User Tools

Site Tools

Enable TLS using a Certificate Authority and Keystore Explorer

To configure an EASA Server with TLS using a Certificate Authority:

  1. Generate a KeyStore in JKS format containing a key-pair
  2. Request a certificate from a Certificate Authority
  3. Add the certificate to the EASA Server's (Tomcat's) TrustStore

The following example creates a KeyStore and then requests a certificate from: Go Daddy Secure Certificate Authority

At the outset we must decide on a 'Common Name' for the application server before requesting a certificate which will determine the structure of the URL.

  • By default an EASA Server hostname is accessible via plain HTTP:
    (replace with your own domain)
  • Once TLS and HTTPS are configured the 'Common Name' takes the place of the hostname
    (or some other custom port number)

1. To begin we must have the original key pair.
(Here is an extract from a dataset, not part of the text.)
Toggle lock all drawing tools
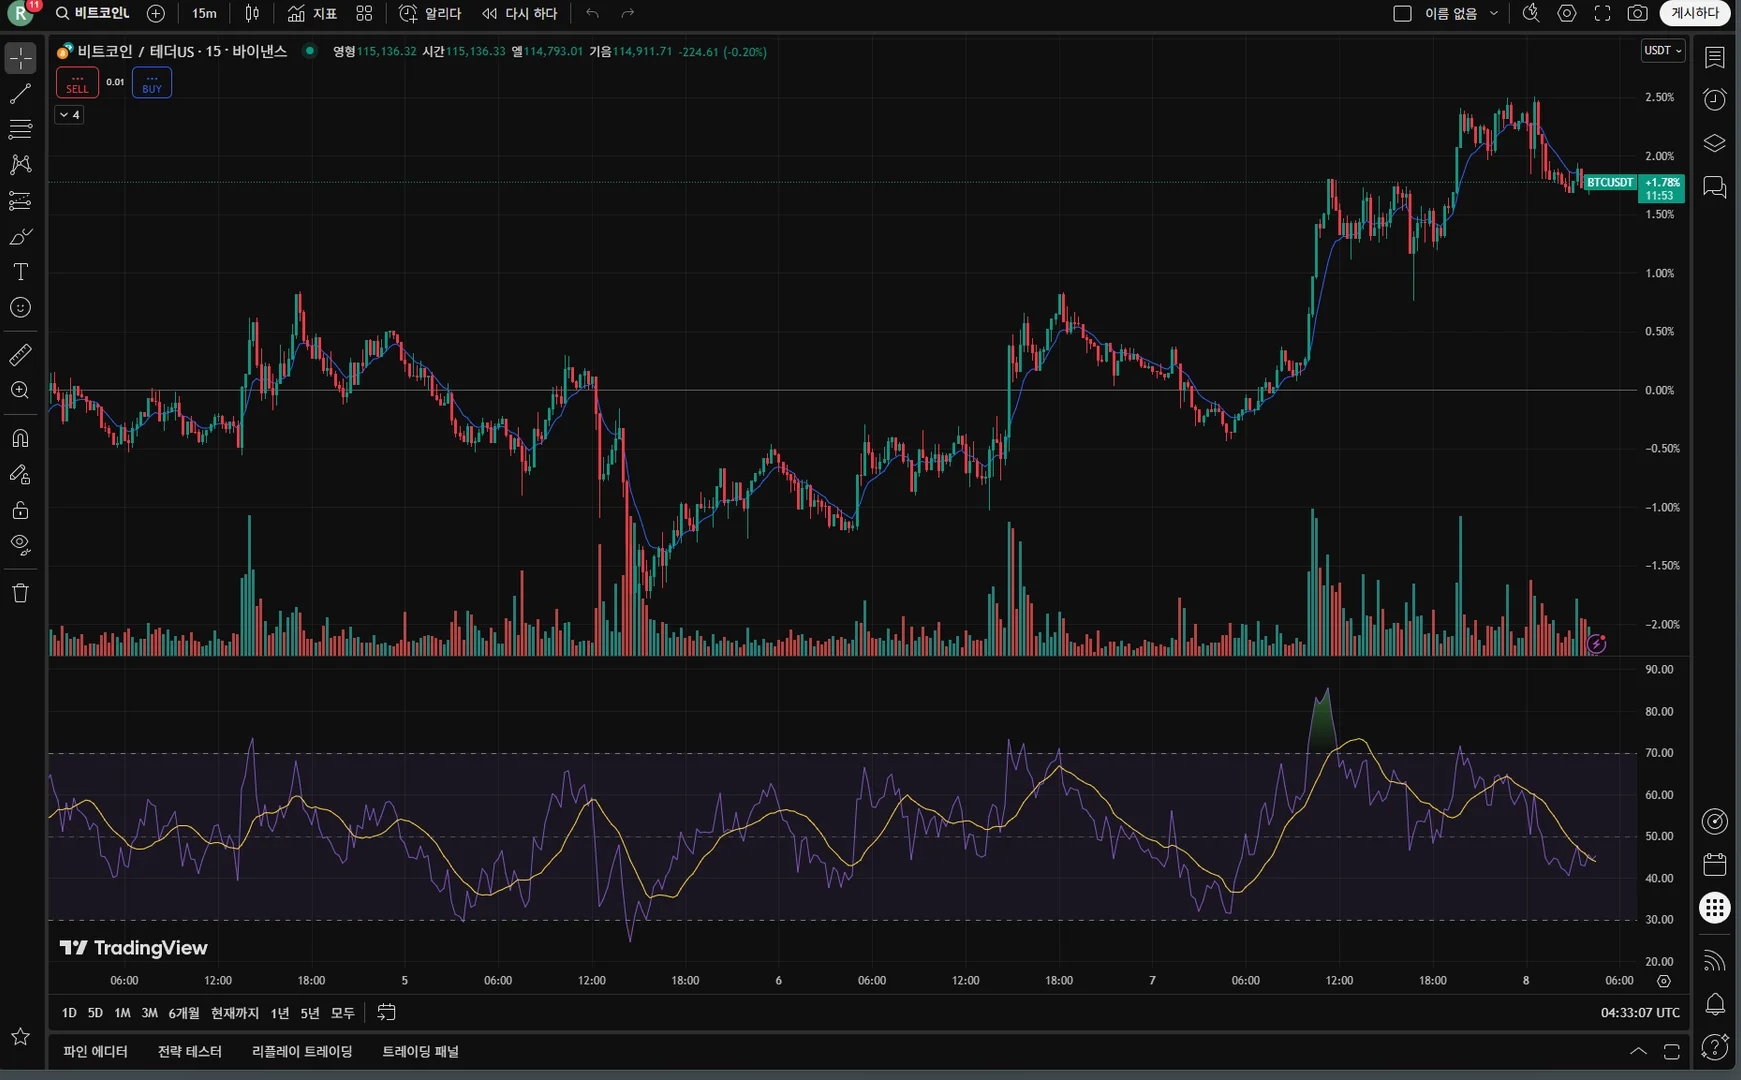1741x1080 pixels. tap(20, 510)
This usually involves three files, in our example they are:

  • 2097af0e09e3421.crt
  • gd_bundle-g2-g1.crt
  • gdig2.crt.pem

2. Open Keystore Explorer, create a 'New Keystore' with type 'JKS'.

3. Select: Tools > Generate Key Pair

Then click OK.

4. Select the address book icon to the right of the Name: field.
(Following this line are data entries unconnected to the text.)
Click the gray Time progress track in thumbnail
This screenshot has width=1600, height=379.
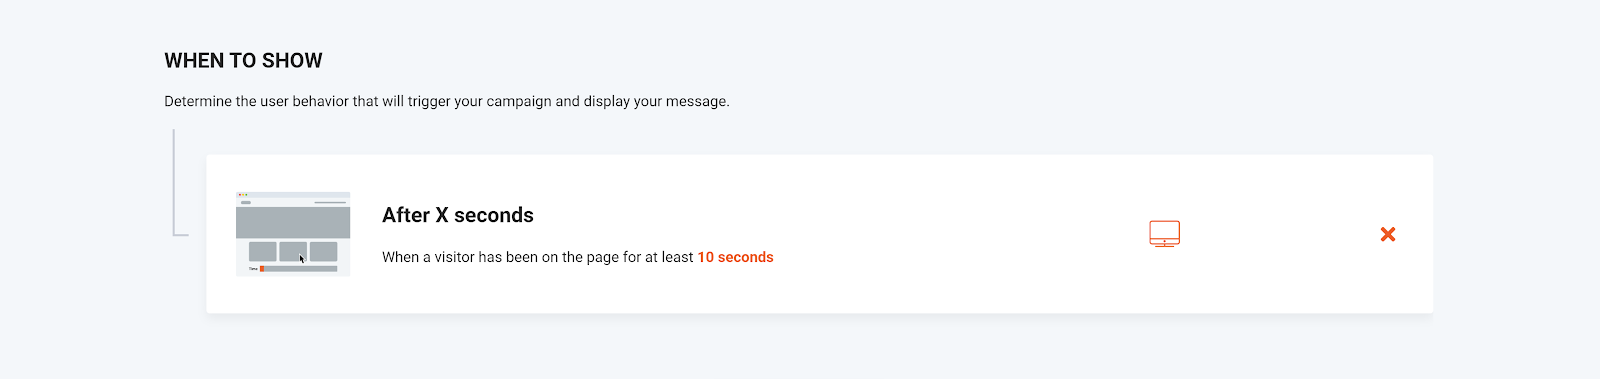300,268
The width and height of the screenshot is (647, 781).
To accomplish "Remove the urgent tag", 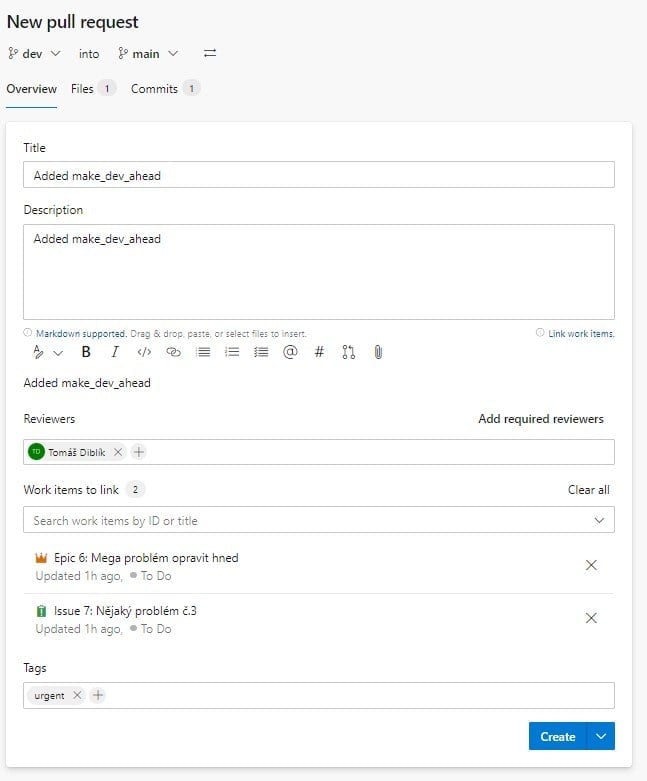I will coord(77,695).
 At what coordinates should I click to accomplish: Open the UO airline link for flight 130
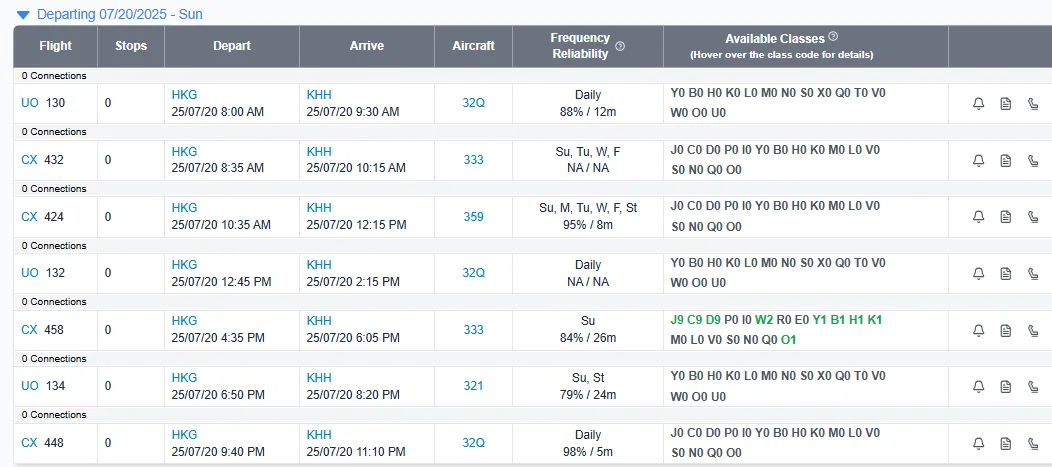(30, 103)
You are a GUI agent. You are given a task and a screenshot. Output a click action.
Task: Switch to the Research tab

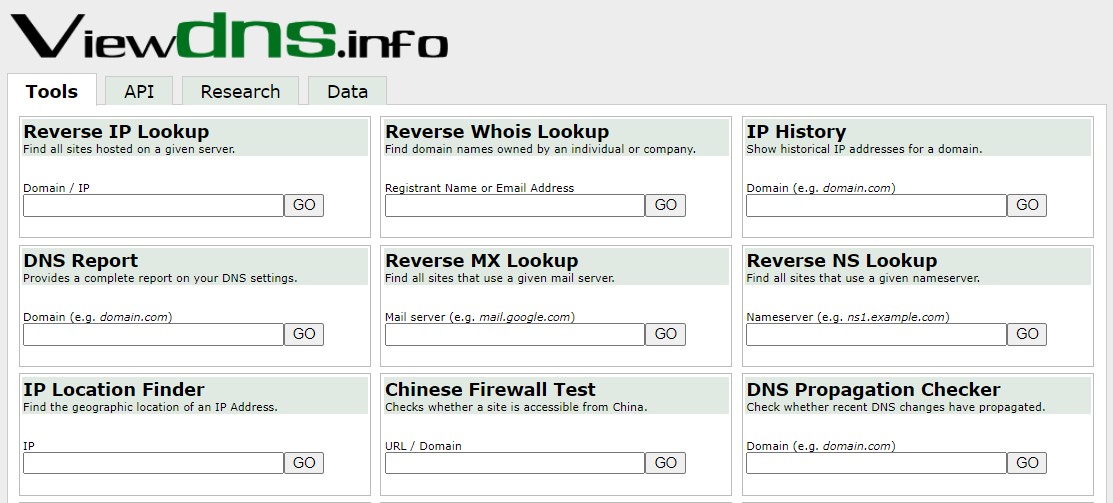[x=240, y=91]
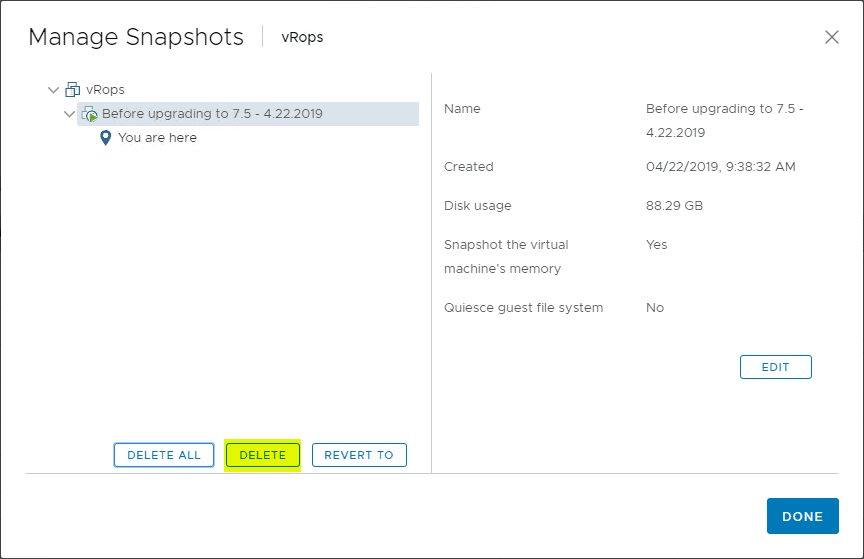Collapse the vRops tree root chevron
Screen dimensions: 864x559
(x=53, y=90)
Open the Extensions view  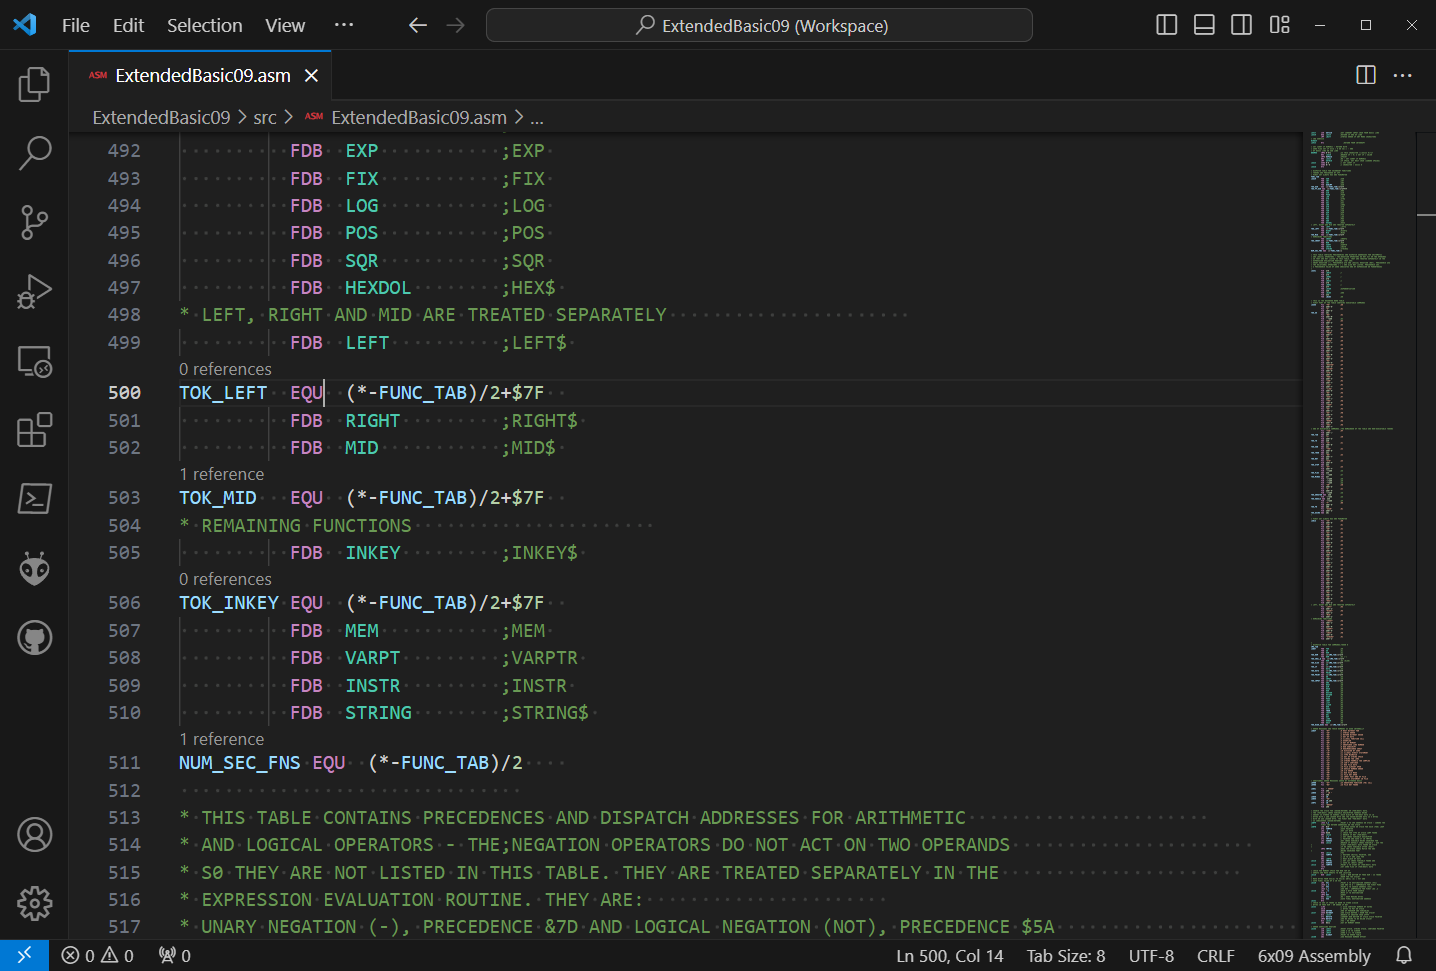[34, 430]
5. Complete using your organization's details.

6. Select OK and name the key pair: tomcat

7. Enter a password of '123123' and select OK.

8. Right-click on the tomcat line and select: Generate CSR

9. Browse to your work folder and select OK.

10. Choose 'File > Save As' and save the KeyStore with the name 'easastore.jks.

For a multiple machine installation you may use:

  • easastore.easa.jks
  • easastore.jsf1.jks
  • easastore.jsf2.jks

…or some naming convention to keep each KeyStore separate.

The KeyStore filename and password will need to match the 'Connector' attributes 'keystoreFile' and 'keystorePass', respectively, in: <EASAROOT>\tomcat\conf\server.xml

  • By default:
    keystoreFile is: ./conf/easastore.jks
    keystorePass is: 123123
<Connector port="443" maxThreads="150"
  minSpareThreads="25" maxSpareThreads="75" enableLookups="false"
  disableUploadTimeout="true" scheme="https" secure="true"
  SSLEnabled="true" keystoreFile="./conf/easastore.jks"
  keystorePass="123123" acceptCount="100" debug="0"
  clientauth="false" sslProtocol="TLS" sslEnabledProtocols="...

Once you receive the certificates back from the supplier, proceed with the following steps to add them to the TrustStore.

11. <EASAROOT>\jre\lib\security\cacerts may already have the CA intermediate certs if it is a larger company like GoDaddy or Digicerts, but otherwise you must update it then copy the cacerts file to a work folder with write permission.

12. Using Keystore Explorer, open the cacerts keystore, password is: changeit

13. Select: Tools > Import Trusted Certificate

Select the .pem file: gdig2.crt.pem

14. Save the cacerts file.

15. In Keystore Explorer, select: Tools > Preferences

On the 'Authority Certificates' tab, browse to the cacerts file we just saved.

Insure 'Use CA Certificates Keystore' is checked.

16. Open the KeyStore that goes with these files; easastore or easastore.easa or easastore.jsf, etc…

17. Right-click on the 'tomcat' entry and select: Import CA Reply

18. Select the .crt file, in our example its 2097af0e09e3421.crt (do not select Bundle.crt)

19. Once this is complete, save the KeyStore

  • Rename it to easastore, KeyStore explorer will save the file as: easastore.jks
  • Copy it to the appropriate server in: <EASAROOT>\tomcat\conf
  • Copy the TrustStore, cacerts file from step 14 back to: <EASAROOT>\jre\lib\security\

Go Daddy certificate files

  • 2097af0e09e3421.crt - the CA reply for easastore
  • gd_bundle-g2-g1.crt - not used
  • gdig2.crt.pem - the Intermediate Cert for cacerts

Thawte details

Download certs for 'Other\X509' the names are typically the same.

  • ssl_certificate.crt is the 'CA Reply' for easastore
  • IntermediateCA.crt is the 'Intermediate Cert' for cacerts
  • If you receive a message like:
    Certificate Reply does not contain a Public Key for <tomcat>
    Certificate Reply does not match the Public Key
  • Then you don’t have the proper key pair in easastore to match the CSR that was created

If you open a .p7b file on a Windows PC, it will open in the Certificate Manager.

  • Right-click on each one and select: Task > Export ( a 'Certificate Export Wizard' opens)
  • Choose: Base-64 encoded X.509 (.CER)

  • This will produce two certificate files that are identical to the ones we downloaded in X509 format.